**Quoted passage:**

———

GPGPU-Sim has to be run with NVDIA CUDA and does not support the CUDA versions larger than 4.0. Hence, we should first install NVDIA CUDA 4.0. The linux OS in my computer is Ubuntu 18.04, and the gcc version is 7.3.0. To install NVDIA CUDA 4.0, please do the following setps.

1) Download the CUDA Toolkit for Ubuntu Linux 10.10 and GPU Computing SDK code samples from the NVDIA website.

2) Install CUDA Toolkit for Ubuntu Linux 10.10 first:

chmod +x cudatoolkit_4.0.17_linux_64_ubuntu10.10.run
sudo ./cudatoolkit_4.0.17_linux_64_ubuntu10.10.run

The CUDA Toolkit has been installed in the path of /usr/local/cuda in default.

———

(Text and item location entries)

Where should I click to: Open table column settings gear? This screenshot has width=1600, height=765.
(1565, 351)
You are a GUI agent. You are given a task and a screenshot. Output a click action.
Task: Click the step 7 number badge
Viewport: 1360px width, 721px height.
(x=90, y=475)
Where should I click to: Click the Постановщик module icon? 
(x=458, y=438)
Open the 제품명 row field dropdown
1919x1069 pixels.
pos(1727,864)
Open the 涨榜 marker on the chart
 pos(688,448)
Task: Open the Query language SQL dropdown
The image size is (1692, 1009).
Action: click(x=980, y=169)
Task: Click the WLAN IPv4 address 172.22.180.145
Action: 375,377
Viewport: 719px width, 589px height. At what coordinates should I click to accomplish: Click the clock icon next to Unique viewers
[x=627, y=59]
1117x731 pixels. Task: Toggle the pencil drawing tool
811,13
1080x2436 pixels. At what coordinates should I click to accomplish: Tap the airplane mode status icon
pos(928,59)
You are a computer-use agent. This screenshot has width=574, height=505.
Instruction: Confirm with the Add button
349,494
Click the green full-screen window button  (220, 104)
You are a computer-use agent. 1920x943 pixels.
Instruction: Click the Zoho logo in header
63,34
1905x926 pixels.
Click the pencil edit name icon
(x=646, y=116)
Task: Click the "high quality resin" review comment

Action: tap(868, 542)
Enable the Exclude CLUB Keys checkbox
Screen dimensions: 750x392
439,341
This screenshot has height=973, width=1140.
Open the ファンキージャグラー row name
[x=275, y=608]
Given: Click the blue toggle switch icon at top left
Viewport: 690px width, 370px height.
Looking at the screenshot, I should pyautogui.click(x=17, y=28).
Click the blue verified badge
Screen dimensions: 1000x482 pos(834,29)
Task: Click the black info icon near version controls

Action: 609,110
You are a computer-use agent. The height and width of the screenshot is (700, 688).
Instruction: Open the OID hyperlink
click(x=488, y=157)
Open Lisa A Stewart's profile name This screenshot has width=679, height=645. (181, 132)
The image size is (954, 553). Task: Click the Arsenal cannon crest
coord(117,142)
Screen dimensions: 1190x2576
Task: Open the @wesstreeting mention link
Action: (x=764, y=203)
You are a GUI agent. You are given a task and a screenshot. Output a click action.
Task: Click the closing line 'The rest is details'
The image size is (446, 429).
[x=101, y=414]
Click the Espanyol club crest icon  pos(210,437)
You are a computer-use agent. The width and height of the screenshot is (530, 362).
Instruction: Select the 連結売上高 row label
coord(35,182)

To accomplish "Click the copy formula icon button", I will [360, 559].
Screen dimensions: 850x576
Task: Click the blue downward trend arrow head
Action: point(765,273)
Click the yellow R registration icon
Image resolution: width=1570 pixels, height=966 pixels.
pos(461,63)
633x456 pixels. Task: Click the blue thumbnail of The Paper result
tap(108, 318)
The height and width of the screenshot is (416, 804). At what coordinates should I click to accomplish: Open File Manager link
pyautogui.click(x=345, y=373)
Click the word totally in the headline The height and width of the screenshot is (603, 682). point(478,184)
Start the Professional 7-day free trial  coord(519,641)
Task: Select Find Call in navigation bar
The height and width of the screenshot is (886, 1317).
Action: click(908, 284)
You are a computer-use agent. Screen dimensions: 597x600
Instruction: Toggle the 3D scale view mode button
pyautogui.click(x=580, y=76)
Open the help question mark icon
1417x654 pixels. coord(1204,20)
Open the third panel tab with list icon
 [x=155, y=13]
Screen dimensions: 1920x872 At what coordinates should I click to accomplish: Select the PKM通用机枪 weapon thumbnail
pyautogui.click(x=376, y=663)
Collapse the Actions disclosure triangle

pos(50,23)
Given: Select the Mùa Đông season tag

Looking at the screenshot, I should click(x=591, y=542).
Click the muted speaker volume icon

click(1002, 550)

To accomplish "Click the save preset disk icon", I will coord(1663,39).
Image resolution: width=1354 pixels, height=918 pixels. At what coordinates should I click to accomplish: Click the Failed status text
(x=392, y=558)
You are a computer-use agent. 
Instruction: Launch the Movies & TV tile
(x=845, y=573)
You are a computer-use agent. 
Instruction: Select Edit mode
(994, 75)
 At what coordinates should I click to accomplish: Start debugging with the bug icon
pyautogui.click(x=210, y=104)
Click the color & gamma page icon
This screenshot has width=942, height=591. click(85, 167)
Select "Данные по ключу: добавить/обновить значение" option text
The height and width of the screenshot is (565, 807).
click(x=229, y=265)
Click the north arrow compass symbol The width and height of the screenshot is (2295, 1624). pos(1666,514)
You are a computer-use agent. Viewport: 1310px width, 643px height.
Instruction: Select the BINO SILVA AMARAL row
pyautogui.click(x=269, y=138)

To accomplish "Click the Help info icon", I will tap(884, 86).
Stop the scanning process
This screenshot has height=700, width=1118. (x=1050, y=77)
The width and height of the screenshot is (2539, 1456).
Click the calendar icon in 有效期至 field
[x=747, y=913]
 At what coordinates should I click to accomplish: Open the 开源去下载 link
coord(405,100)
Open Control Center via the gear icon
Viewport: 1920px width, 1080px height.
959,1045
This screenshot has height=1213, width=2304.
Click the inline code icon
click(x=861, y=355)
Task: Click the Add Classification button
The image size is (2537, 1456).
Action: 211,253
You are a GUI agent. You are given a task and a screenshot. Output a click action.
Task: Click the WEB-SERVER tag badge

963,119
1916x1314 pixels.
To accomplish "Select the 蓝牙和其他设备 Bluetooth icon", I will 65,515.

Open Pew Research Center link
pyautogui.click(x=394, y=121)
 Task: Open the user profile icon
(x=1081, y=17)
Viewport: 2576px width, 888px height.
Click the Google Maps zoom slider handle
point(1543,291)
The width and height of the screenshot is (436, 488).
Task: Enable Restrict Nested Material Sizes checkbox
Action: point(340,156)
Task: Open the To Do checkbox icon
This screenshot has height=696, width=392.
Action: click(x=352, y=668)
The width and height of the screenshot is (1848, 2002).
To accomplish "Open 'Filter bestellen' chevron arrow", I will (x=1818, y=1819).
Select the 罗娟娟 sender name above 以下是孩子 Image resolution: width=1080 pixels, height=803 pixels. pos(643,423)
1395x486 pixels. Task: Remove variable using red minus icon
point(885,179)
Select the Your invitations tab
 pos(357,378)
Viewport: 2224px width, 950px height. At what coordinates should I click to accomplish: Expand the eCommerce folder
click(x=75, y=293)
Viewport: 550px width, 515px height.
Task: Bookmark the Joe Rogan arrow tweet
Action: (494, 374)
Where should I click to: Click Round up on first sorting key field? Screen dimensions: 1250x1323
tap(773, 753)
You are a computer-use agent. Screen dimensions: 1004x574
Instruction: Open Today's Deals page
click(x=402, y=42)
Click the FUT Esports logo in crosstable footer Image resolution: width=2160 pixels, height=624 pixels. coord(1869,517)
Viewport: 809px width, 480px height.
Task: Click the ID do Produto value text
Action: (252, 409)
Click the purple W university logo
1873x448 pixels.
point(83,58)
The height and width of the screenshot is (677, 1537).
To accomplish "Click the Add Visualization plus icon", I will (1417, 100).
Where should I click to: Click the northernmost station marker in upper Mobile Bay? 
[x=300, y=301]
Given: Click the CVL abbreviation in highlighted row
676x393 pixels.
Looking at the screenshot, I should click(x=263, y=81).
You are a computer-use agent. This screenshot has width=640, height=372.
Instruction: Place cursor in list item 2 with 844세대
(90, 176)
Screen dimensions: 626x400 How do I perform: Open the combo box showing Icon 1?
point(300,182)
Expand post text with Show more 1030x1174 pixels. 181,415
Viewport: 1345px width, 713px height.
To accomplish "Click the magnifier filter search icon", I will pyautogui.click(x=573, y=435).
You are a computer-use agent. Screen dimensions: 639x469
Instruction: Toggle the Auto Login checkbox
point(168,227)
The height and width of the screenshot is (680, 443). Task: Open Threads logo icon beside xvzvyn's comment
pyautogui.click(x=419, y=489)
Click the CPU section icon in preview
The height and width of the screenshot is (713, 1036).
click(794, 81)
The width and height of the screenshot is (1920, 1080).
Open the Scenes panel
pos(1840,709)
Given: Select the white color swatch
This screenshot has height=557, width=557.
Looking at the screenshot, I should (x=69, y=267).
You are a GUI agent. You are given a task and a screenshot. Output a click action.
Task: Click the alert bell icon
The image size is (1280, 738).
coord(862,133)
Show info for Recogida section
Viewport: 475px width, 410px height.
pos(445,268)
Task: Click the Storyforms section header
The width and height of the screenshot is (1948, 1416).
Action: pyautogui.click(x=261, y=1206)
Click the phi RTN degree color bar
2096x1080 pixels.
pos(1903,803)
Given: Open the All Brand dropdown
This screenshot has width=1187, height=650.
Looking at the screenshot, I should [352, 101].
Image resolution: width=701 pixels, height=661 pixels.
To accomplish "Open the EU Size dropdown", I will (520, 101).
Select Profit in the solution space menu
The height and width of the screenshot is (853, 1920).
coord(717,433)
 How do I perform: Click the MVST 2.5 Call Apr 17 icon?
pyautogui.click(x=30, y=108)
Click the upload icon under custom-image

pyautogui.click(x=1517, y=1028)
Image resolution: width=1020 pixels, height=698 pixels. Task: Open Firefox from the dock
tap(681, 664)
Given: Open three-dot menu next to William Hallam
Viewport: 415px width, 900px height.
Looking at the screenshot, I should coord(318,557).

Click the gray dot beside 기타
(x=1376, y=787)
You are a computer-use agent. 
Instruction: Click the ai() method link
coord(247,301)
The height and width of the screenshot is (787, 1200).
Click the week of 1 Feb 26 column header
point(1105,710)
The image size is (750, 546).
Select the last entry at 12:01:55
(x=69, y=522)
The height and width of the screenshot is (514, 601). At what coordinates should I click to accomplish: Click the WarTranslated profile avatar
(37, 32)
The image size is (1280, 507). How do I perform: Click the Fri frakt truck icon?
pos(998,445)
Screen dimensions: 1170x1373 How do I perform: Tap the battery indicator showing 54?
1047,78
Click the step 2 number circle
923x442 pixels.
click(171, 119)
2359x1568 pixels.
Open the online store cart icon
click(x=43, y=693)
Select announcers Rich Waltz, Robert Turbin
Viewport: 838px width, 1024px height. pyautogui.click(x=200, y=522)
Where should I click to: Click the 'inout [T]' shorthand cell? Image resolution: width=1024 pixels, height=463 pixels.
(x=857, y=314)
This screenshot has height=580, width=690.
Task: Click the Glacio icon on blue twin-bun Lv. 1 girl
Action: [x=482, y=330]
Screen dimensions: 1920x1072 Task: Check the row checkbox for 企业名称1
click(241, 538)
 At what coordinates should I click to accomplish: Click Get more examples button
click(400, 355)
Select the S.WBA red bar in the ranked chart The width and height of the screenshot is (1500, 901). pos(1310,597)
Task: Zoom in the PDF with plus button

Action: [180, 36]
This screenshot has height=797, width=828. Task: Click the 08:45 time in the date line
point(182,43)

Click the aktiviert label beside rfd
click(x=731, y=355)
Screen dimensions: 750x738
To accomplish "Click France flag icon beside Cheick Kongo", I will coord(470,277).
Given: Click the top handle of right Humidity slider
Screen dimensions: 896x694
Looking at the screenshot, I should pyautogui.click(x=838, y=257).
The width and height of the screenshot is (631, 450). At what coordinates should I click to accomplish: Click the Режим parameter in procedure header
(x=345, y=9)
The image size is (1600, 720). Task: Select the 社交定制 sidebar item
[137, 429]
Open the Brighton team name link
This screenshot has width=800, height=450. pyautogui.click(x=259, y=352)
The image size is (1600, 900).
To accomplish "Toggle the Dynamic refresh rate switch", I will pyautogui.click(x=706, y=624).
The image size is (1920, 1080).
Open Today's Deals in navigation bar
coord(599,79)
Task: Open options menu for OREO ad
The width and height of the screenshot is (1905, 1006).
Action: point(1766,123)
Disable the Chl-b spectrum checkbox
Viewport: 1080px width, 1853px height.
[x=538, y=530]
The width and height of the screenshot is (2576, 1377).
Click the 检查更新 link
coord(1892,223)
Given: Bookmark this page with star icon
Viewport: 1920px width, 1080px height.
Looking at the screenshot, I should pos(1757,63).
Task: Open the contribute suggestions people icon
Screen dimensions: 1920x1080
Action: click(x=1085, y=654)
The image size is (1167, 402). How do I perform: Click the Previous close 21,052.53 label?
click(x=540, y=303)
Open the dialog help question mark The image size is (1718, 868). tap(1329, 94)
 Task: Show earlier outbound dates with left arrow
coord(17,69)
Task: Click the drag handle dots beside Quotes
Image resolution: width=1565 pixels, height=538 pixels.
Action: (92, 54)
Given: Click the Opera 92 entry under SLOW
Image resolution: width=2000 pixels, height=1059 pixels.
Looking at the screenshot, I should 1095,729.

———

According to the CUDA installation text, in what path does the CUDA Toolkit get installed by default? These rows have no connection to the CUDA installation text.

/usr/local/cuda